Die im Dunkeln sieht man nicht
Christian Baron über das digitale Berlin und die analoge Armut
Einst prügelte man die Menschen in die Fabriken hinein. Mittlerweile müssen sie förmlich wieder herausprügelt werden. So sehr haben die Leute die Erwerbsarbeit naturalisiert, dass sie ohne sie nicht mehr leben zu können glauben. Darum funktioniert die Verlagerung der abhängigen Schufterei hin zu den »digital Eingeborenen« so gut. Der freischaffende Nachwuchs übt sich in Selbstausbeutung und erwählt sich Berlin als unternehmerischen Spielplatz.
Denn »Berlin Partner« will die Hauptstadt in ein europäisches Silicon Valley verwandeln. Vor wenigen Monaten begab sich die Fördergesellschaft auf Inspirationssuche zu den Technik-Euphorikern in die USA. Was sie mitbrachte, sind eine klare Förderidee sowie eine Marketingstrategie, die Industrie und Startups als in gegenseitigem Nutzen agierende »Crowd« zusammenbringen. Das mag neue Arbeitsplätze geschaffen und das Image der Stadt verbessert haben.

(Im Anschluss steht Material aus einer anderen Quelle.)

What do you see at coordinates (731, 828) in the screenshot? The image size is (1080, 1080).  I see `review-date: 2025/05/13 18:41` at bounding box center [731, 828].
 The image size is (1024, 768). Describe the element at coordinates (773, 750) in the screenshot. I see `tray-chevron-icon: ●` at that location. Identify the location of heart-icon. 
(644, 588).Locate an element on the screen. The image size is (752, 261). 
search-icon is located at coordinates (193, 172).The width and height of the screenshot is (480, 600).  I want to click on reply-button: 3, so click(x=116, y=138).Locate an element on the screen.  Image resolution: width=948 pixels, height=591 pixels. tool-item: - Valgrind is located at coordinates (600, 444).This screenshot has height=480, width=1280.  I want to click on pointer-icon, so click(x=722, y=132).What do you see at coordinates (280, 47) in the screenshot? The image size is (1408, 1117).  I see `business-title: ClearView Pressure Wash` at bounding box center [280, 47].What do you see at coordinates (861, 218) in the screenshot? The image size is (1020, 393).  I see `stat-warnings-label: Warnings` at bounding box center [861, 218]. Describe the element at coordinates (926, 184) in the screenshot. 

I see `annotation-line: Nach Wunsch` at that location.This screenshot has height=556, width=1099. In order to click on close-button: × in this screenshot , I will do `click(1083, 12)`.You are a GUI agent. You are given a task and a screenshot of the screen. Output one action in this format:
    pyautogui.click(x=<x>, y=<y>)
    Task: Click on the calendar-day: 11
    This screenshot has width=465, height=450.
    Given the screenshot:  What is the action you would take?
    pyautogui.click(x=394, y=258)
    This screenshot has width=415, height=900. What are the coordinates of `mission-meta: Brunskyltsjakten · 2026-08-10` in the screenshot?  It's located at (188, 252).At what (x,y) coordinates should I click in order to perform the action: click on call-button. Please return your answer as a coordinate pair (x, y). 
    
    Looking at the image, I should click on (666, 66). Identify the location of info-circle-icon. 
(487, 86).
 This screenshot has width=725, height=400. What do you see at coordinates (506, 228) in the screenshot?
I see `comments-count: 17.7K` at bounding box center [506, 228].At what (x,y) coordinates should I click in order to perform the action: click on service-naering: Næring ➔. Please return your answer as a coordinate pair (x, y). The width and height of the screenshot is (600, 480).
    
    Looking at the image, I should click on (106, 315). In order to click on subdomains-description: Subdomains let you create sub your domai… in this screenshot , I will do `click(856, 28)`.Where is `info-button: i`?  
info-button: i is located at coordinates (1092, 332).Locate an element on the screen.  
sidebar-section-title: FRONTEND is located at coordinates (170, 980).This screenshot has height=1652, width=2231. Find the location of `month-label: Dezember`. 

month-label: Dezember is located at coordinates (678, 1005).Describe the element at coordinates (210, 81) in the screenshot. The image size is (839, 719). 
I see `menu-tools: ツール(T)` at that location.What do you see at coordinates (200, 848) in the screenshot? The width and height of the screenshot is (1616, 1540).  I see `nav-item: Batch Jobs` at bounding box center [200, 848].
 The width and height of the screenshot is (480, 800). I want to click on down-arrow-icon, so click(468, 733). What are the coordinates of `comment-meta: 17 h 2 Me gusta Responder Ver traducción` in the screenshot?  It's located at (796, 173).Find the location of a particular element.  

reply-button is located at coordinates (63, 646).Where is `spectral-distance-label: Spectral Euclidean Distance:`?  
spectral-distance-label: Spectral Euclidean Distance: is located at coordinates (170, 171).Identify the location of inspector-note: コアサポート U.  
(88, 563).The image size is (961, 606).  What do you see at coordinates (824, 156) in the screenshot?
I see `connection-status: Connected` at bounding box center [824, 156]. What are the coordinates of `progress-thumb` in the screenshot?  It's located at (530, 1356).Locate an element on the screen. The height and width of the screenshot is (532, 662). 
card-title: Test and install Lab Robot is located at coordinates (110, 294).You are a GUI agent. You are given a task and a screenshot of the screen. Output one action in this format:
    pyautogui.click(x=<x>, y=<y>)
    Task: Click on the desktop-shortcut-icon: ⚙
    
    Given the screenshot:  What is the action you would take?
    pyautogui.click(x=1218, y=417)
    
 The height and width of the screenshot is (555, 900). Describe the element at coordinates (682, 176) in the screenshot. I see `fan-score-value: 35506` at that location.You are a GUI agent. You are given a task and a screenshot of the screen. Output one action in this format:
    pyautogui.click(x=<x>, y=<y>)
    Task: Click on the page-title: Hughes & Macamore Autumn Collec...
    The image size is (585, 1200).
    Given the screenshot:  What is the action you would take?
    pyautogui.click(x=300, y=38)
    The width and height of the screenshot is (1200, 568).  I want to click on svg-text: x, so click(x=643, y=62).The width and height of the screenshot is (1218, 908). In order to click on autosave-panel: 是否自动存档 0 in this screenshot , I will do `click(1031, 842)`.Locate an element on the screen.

Dass der Regierende Bürgermeister nun jedoch den Slogan »Arm, aber sexy« für obsolet erklärt, zeugt von einer Perspektive, die die Schattenseiten des Booms ausblendet: Die Gründerszene ist ein Biotop, in dem wenige erfolgreich sind, in dem viele scheitern - und aus dem mancher vom Burnout geplagt in der Psychiatrie landet. Völlig im Dunkeln bleiben dabei jene in unwürdigen Bedingungen lebenden Langzeiterwerbslosen, für die kein Platz mehr vorgesehen ist. Sie hoffen trotzdem, dereinst noch einmal in die veränderte Arbeitswelt zurückkehren zu dürfen. Gegen den betörenden Glanz der blühend Glückseligkeit versprechenden Erwerbsarbeitslandschaften ist eben noch kein Kraut gewachsen. Erst recht keine »Crowd«.